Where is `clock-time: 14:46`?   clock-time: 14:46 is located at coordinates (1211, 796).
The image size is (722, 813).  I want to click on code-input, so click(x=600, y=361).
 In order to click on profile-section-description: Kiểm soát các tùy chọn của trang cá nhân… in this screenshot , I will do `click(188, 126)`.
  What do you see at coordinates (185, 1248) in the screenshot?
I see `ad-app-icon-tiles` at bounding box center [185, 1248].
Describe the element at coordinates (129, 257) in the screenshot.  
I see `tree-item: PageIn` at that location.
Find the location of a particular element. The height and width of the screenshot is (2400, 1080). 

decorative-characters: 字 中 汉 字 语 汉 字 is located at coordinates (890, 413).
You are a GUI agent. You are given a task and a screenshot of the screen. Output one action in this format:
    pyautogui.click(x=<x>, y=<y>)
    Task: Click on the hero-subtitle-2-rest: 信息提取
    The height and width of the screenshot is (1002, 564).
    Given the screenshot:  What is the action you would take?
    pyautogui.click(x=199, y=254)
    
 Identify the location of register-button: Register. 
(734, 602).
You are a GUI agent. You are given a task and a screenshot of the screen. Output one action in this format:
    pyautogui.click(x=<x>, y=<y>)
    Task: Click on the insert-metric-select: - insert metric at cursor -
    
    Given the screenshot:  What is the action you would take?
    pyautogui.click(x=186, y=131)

## How to complete this task
Rewrite all the records above, putting "screen assistant" wherever "GUI agent" appears and leaving everything else unchanged.

## Exercise output
Where is `clock-time: 14:46`?   clock-time: 14:46 is located at coordinates (1211, 796).
The image size is (722, 813).  I want to click on code-input, so click(x=600, y=361).
 In order to click on profile-section-description: Kiểm soát các tùy chọn của trang cá nhân… in this screenshot , I will do `click(188, 126)`.
  What do you see at coordinates (185, 1248) in the screenshot?
I see `ad-app-icon-tiles` at bounding box center [185, 1248].
Describe the element at coordinates (129, 257) in the screenshot.  
I see `tree-item: PageIn` at that location.
Find the location of a particular element. The height and width of the screenshot is (2400, 1080). 

decorative-characters: 字 中 汉 字 语 汉 字 is located at coordinates (890, 413).
You are a screen assistant. You are given a task and a screenshot of the screen. Output one action in this format:
    pyautogui.click(x=<x>, y=<y>)
    Task: Click on the hero-subtitle-2-rest: 信息提取
    The height and width of the screenshot is (1002, 564).
    Given the screenshot:  What is the action you would take?
    pyautogui.click(x=199, y=254)
    
 Identify the location of register-button: Register. 
(734, 602).
You are a screen assistant. You are given a task and a screenshot of the screen. Output one action in this format:
    pyautogui.click(x=<x>, y=<y>)
    Task: Click on the insert-metric-select: - insert metric at cursor -
    
    Given the screenshot:  What is the action you would take?
    pyautogui.click(x=186, y=131)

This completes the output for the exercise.